2. Review. Fresh red-team model reads the prototype cold (cross-context) and reports what is actually wrong — design flaws, not nits. This is where you decide keep the approach or pivot.
3. Refactor. Executor reshapes the kept prototype into the real structure, guided by the review. Tests stay green throughout; behavior is held constant while structure changes.
4. Polish. Final pass for edge cases, error handling, docs, and the last red-team round. Only now do nits matter.

The discipline is matching effort to phase: no polishing in phase 1, no architectural pivots in phase 4. The review in phase 2 is the hinge — it is the moment the cross-context model earns its keep, because pivoting after a prototype is cheap and pivoting after polish is not.

Spec → parallel implementations → merge

The most advanced pattern uses both tools as competing executors on the same spec, then picks the better result — or fuses them. It is the most expensive workflow here and the most powerful for genuinely hard or ambiguous problems, where there is real value in seeing two independent attempts. [P]

1. Write one SPEC.md. A single, unambiguous spec is the shared contract — both implementations are judged against it.
2. Run both tools in isolated worktrees. git worktree add ../impl-claude -b impl/claude and git worktree add ../impl-codex -b impl/codex; point Claude Code at the first and codex exec --sandbox workspace-write at the second [V], each implementing the same SPEC.md with no knowledge of the other. Isolation is what makes them genuinely independent. [P]
3. Diff the two branches against each other. git diff impl/claude..impl/codex shows exactly where the two models disagreed — and those disagreement points are usually the interesting parts of the problem, the spots where the spec was ambiguous or the design was non-obvious.
4. Pick or synthesize. Keep the better implementation wholesale, or cherry-pick the stronger half of each. A fresh red-team session reading both, cross-context, is well placed to judge which is sounder — and to flag where both got it wrong, which is the signal that your spec, not the models, was the problem.

A staff engineer's real-world run

A payments team needs an idempotency layer so retried charge requests never double-charge. High blast radius, easy to get subtly wrong — the exact profile where role-splitting pays for itself.

Plan. The lead opens Claude Code with claude --permission-mode plan and iterates on the approach until PLAN.md reads as eight numbered, testable steps: idempotency-key schema, storage with TTL, the dedup check, the race between concurrent retries, and a test per step. Plan mode never touched a file — the debate happened in words. Plan review: before any code, they pipe REQUIREMENTS.md + PLAN.md into a fresh Codex session with --sandbox read-only. It flags that the plan never specifies behavior when the same key arrives with a different request body — a real gap, fixed in the plan in two minutes. Caught in code, that is a production incident.

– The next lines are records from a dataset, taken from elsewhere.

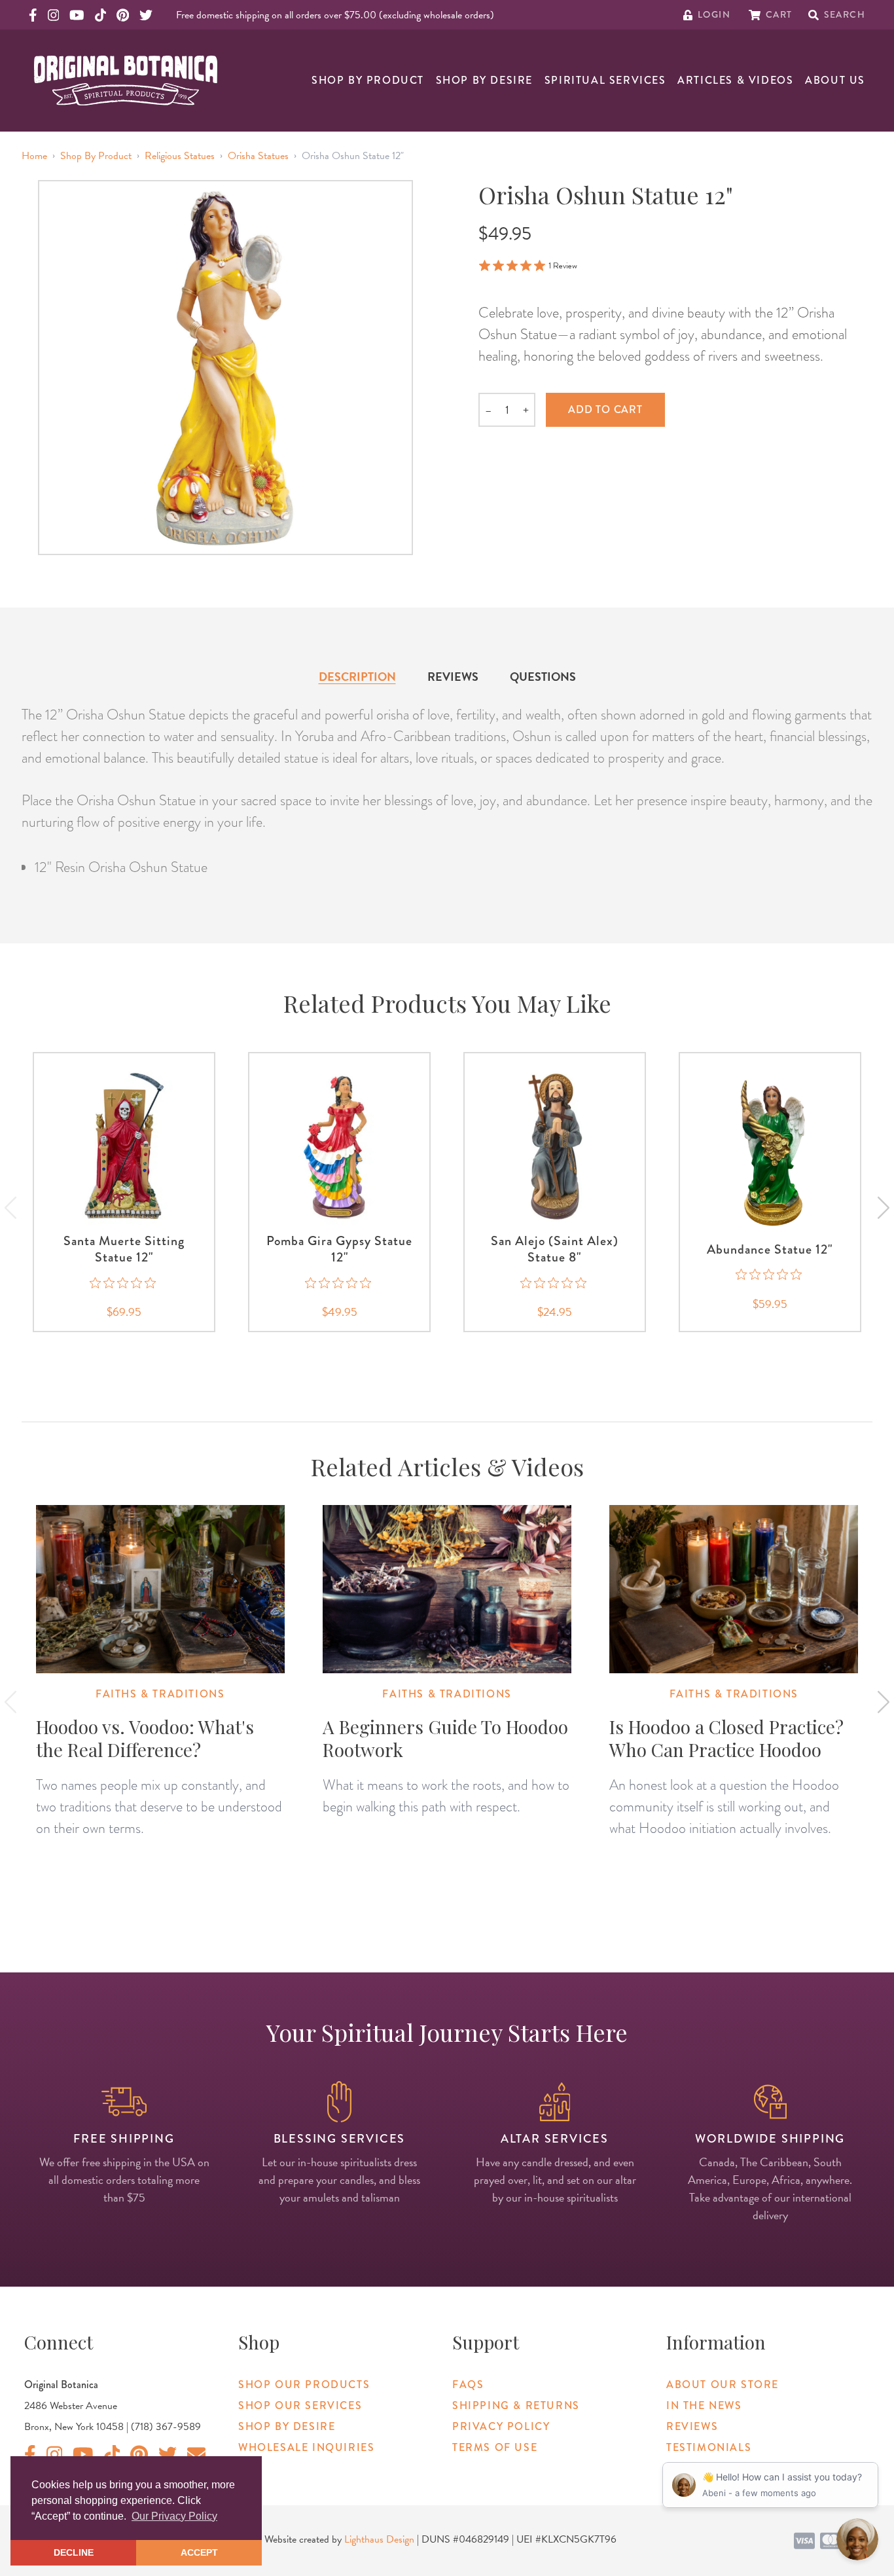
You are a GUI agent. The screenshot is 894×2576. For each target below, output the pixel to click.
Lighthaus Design (379, 2539)
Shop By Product (368, 80)
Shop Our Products (304, 2384)
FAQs (468, 2384)
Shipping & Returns (516, 2405)
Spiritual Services (605, 80)
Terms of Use (494, 2447)
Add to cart (605, 409)
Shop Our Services (300, 2405)
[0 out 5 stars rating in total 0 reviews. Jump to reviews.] (124, 1282)
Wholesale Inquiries (306, 2447)
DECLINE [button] (74, 2552)
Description (357, 676)
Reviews (452, 676)
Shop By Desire (484, 80)
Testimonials (708, 2447)
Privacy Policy (501, 2426)
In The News (704, 2405)
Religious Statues (180, 156)
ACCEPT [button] (199, 2552)
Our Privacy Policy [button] (174, 2516)
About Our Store (722, 2384)
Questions (543, 676)
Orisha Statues (258, 156)
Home (34, 156)
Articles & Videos (735, 80)
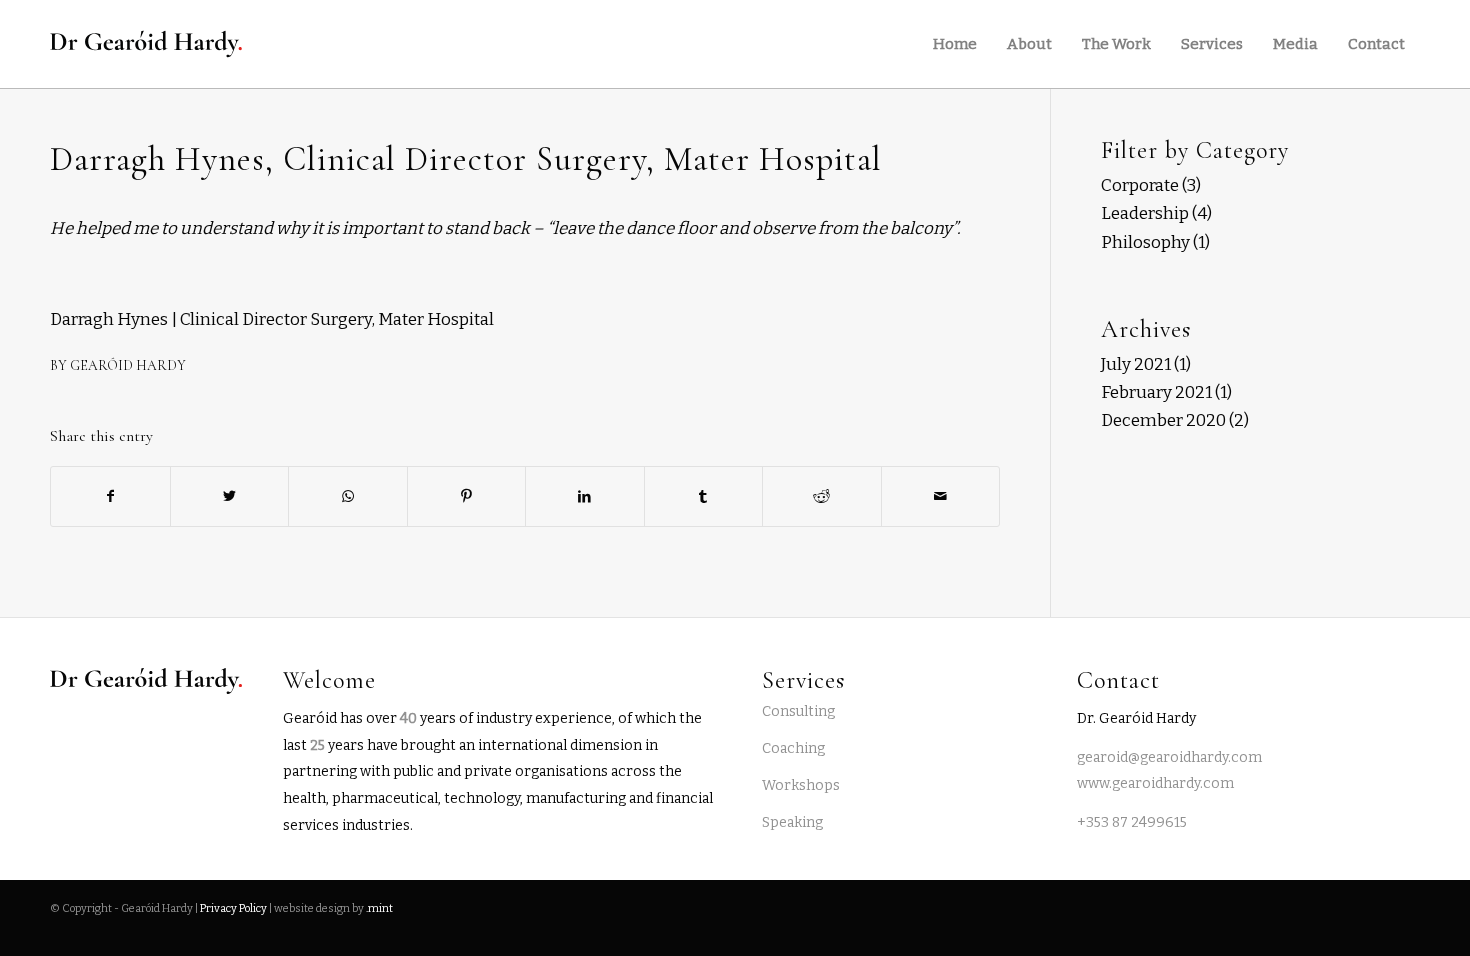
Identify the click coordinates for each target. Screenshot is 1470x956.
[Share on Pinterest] (467, 496)
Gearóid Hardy (128, 365)
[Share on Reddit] (822, 496)
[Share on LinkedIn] (585, 496)
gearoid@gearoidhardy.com (1169, 757)
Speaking (792, 822)
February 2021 (1156, 392)
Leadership (1145, 213)
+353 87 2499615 (1132, 822)
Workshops (801, 785)
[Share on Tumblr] (704, 496)
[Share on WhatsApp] (348, 496)
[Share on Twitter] (230, 496)
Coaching (793, 748)
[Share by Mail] (941, 496)
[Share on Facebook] (110, 496)
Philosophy (1145, 242)
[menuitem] (955, 44)
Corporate (1140, 185)
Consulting (798, 711)
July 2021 (1136, 364)
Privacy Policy (233, 908)
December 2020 (1163, 420)
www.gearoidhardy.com (1155, 783)
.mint (379, 908)
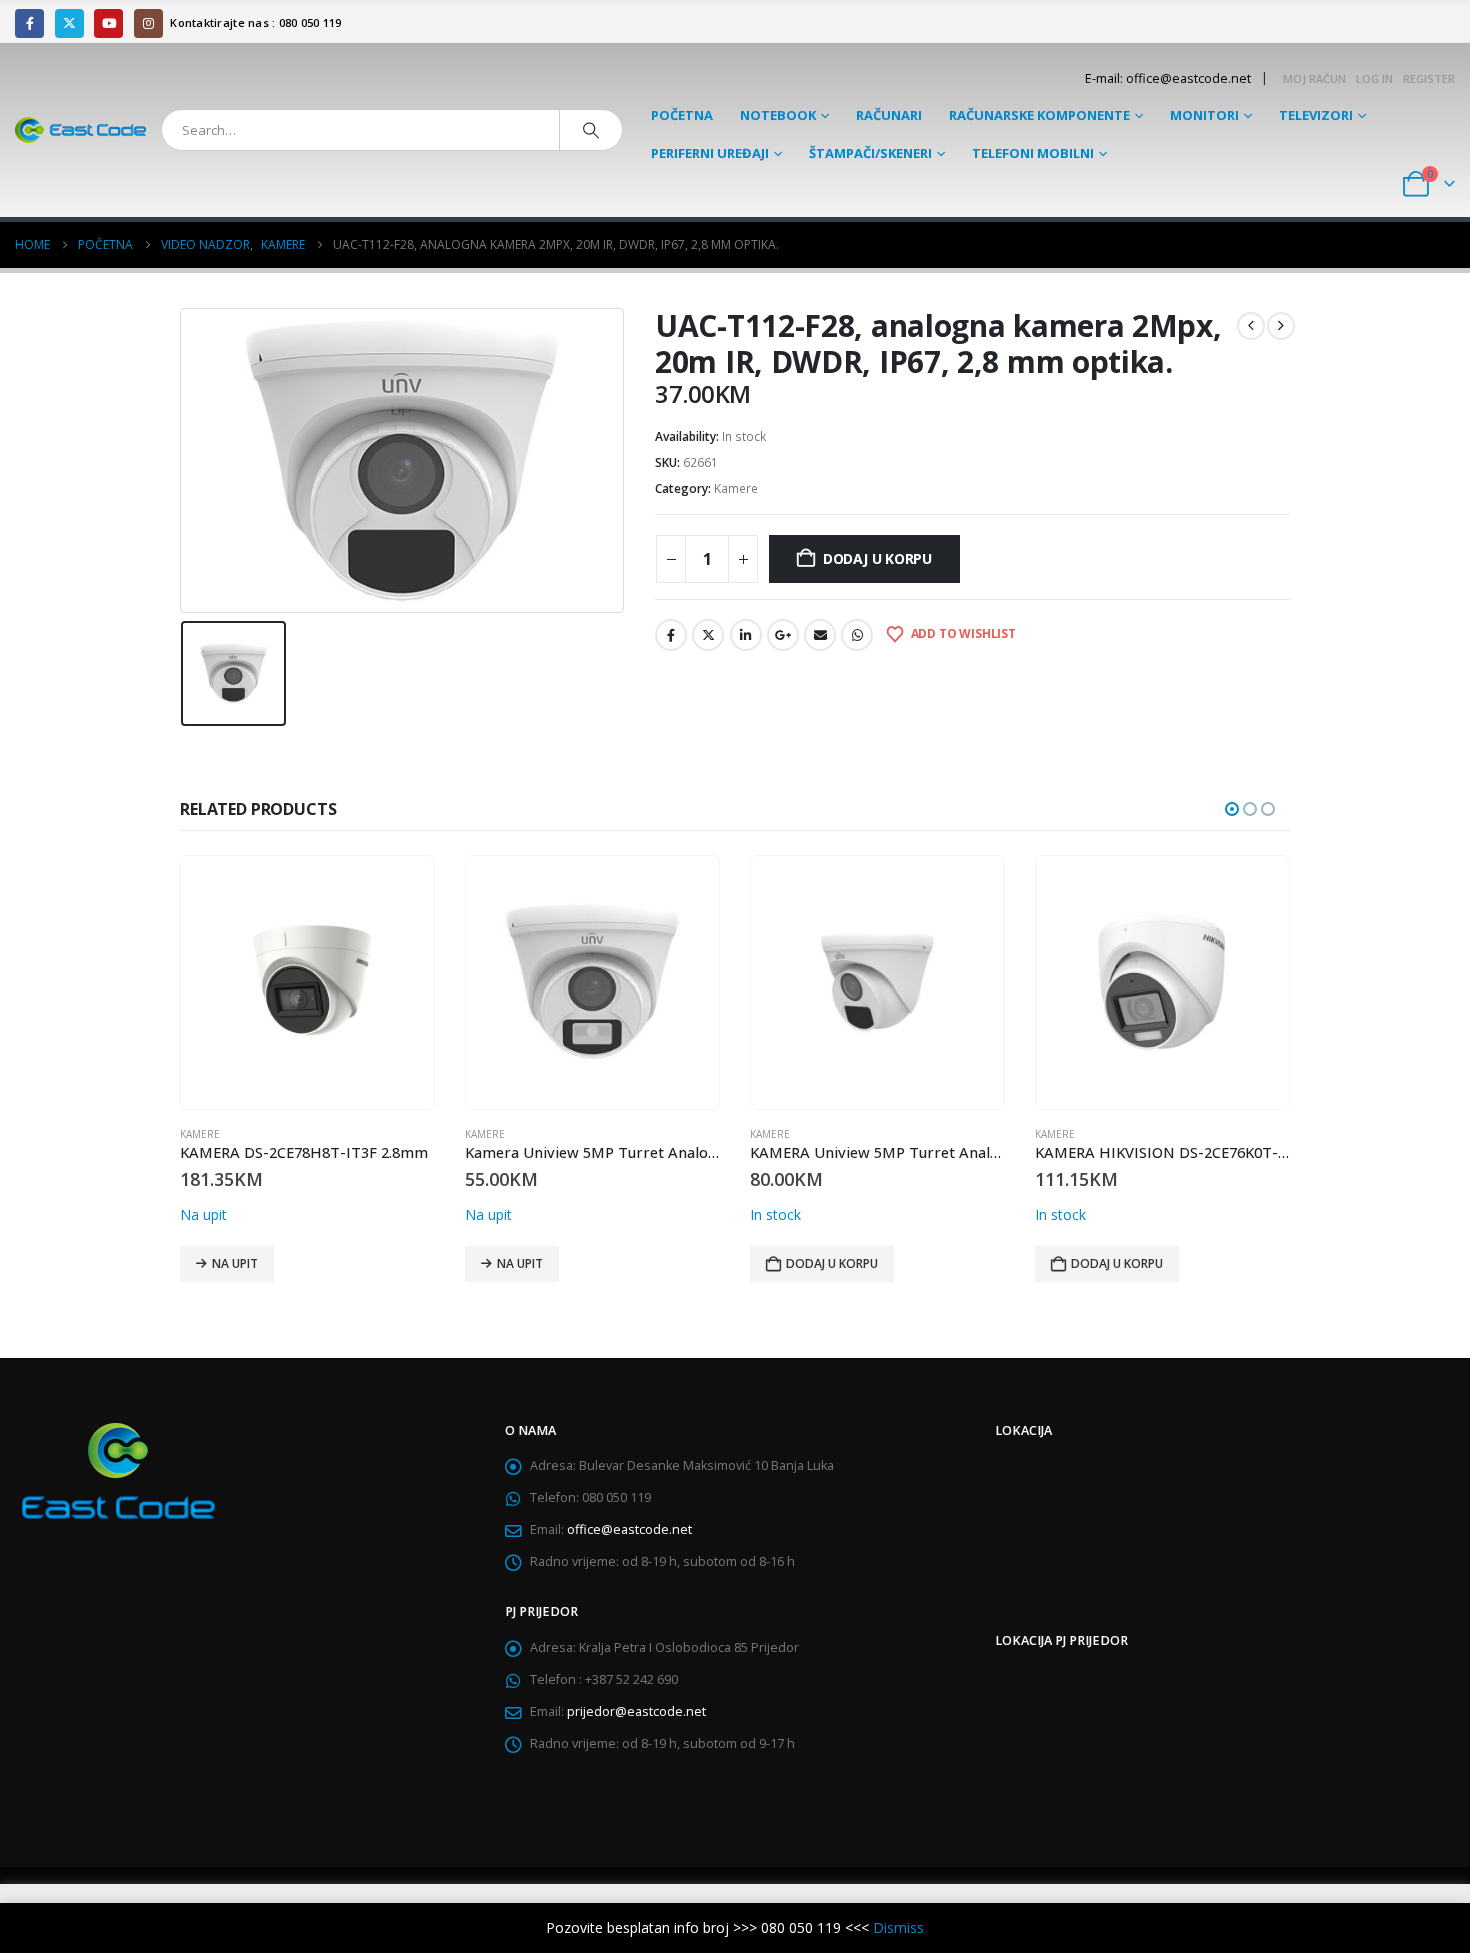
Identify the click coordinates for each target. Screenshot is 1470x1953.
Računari (889, 115)
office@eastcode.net (629, 1529)
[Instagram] (148, 23)
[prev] (1251, 326)
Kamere (736, 488)
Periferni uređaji (710, 153)
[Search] (591, 130)
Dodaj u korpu (877, 558)
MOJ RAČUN (1314, 78)
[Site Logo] (80, 130)
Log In (1374, 78)
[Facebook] (29, 23)
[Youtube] (108, 23)
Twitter (708, 635)
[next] (1281, 326)
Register (1429, 78)
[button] (1232, 809)
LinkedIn (746, 635)
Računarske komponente (1039, 115)
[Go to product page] (307, 982)
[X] (69, 23)
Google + (783, 635)
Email (820, 635)
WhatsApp (857, 635)
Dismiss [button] (898, 1927)
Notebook (778, 115)
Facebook (671, 635)
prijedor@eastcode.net (636, 1711)
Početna (682, 115)
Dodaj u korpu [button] (832, 1263)
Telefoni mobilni (1033, 153)
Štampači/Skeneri (870, 153)
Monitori (1204, 115)
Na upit (235, 1263)
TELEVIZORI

Execute. PLAN.md is copied into an impl worktree; codex exec --sandbox workspace-write implements it section by section, running the suite after each file and halting on the first red. Step 4 (the concurrent-retry race) fails its test twice before passing — exactly the step the plan made explicit so it could not be skipped.

Red-team, 2 rounds. Round 1: git diff main...impl | claude -p --append-system-prompt "You did NOT write this code…" — a different model, cold. It finds the TTL is refreshed on every read, so a hammered key never expires: a slow memory leak no test covered. Fixed. Round 2 in a new session (not a continuation — the arXiv point) comes back clean. The layer ships. The bug that would have paged someone at 3am was caught by a model that never wrote a line of it.